The Physical and the Spiritual
The claves do not have specific pitches, as Ortiz points out, and the resulting sound may vary while the instrument is being played. Anyone who has tried to play a pair of claves for the first time knows that the "correct" sound takes some time and practice to produce, and that – like riding a bicycle – is never forgotten once learned. What appears to be an elementary instrument at first may provide more work than bargained for, but once the true sound is achieved, the results are remarkable:
Aside from its rhythmic importance in musical practice, the Cuban clave itself, by virtue of its simplicity and striking timbre, is a melodic exclamation filled with emotion. . . There is something about [the clave] which eludes the typically opaque sound of wood. Although made of vegetable, its vibrations create an almost crystalline or metallic resonance.
It is important to note here that the traditional style claves are usually quite high-pitched, and that recent innovations in clave-making have brought forth more variety, including hollow-sounding, lower-pitched claves, which are more commonly used in Salsa ensembles as well as in folkloric groups.
Ortiz also ventures into the spiritual nature of this Cuban instrument. Those claves made from the medullar portions of the hardest native wood are, he says, made "de corazón" (from the heart). This wood is "the spinal column of the tree, [and] the clave is nothing if not a bone from that tree, as the bark is its dried skin. This is why playing the clave – the little sticks extracted from the innermost part of the plant – is like magically reviving the tree spirit."
This mystical view could certainly be applied to many of the sacred as well as secular instruments that were re-invented or newly-created by enslaved nations throughout the Americas.

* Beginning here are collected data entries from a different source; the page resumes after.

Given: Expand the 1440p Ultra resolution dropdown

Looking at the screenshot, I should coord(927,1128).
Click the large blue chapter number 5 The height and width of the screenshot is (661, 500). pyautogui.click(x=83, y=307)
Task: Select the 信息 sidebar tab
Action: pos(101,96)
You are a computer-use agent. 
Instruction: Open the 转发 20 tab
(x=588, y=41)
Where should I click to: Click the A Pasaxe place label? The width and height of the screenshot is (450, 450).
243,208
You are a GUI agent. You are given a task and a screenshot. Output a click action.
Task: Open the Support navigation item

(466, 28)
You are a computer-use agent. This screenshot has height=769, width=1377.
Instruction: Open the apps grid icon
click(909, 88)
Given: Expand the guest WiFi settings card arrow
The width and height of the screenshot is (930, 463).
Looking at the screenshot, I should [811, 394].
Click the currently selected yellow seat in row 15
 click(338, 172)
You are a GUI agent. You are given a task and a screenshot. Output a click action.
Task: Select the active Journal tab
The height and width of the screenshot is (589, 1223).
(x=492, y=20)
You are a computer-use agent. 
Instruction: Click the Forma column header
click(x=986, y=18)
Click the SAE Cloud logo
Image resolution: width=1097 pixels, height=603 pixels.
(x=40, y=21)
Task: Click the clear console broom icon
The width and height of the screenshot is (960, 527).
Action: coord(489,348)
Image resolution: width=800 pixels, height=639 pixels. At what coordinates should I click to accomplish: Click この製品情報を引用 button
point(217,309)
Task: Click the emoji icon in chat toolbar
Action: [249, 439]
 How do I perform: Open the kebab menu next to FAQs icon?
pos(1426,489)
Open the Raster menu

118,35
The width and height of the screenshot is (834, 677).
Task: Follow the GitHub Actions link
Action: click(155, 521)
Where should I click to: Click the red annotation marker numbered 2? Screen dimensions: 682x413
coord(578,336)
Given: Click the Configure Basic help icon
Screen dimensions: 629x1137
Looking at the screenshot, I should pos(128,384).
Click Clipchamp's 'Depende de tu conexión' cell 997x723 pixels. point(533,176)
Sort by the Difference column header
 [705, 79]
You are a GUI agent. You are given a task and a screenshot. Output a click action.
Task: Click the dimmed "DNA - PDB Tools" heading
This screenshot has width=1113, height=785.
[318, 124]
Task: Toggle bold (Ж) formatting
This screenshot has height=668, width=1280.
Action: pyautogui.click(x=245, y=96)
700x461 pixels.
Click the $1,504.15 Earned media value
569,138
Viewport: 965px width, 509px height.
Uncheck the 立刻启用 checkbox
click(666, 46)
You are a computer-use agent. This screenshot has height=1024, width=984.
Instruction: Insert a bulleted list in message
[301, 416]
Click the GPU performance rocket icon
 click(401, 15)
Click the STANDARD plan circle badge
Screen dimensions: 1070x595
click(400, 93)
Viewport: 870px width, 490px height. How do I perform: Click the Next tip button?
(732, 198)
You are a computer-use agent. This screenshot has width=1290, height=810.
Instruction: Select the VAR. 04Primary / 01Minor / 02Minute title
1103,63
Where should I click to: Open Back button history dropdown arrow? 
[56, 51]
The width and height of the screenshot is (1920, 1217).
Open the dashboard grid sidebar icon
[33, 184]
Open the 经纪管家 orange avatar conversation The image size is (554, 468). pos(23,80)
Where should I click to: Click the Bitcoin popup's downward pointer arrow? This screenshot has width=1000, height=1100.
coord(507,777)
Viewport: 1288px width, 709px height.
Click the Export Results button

Many descendants of African slaves who struggled to preserve the traditions of their ancestors set out to replenish the spiritual void in their lives, and were able to assimilate and adapt to their new surroundings with remarkable ingenuity, creating a new family of Afro-Antillean instruments and musical styles even more complex than those of their predecessors.
"The Clave: Creole Cuban Instrument," excerpted from Masters Thesis by Rebeca Mauleón entitled "The Cuban Clave: Its Origins and Development in World Musics," © 1997 by Rebeca Mauleón-Santana. (Un-published, archived at the Mills College Library, Oakland, Ca.)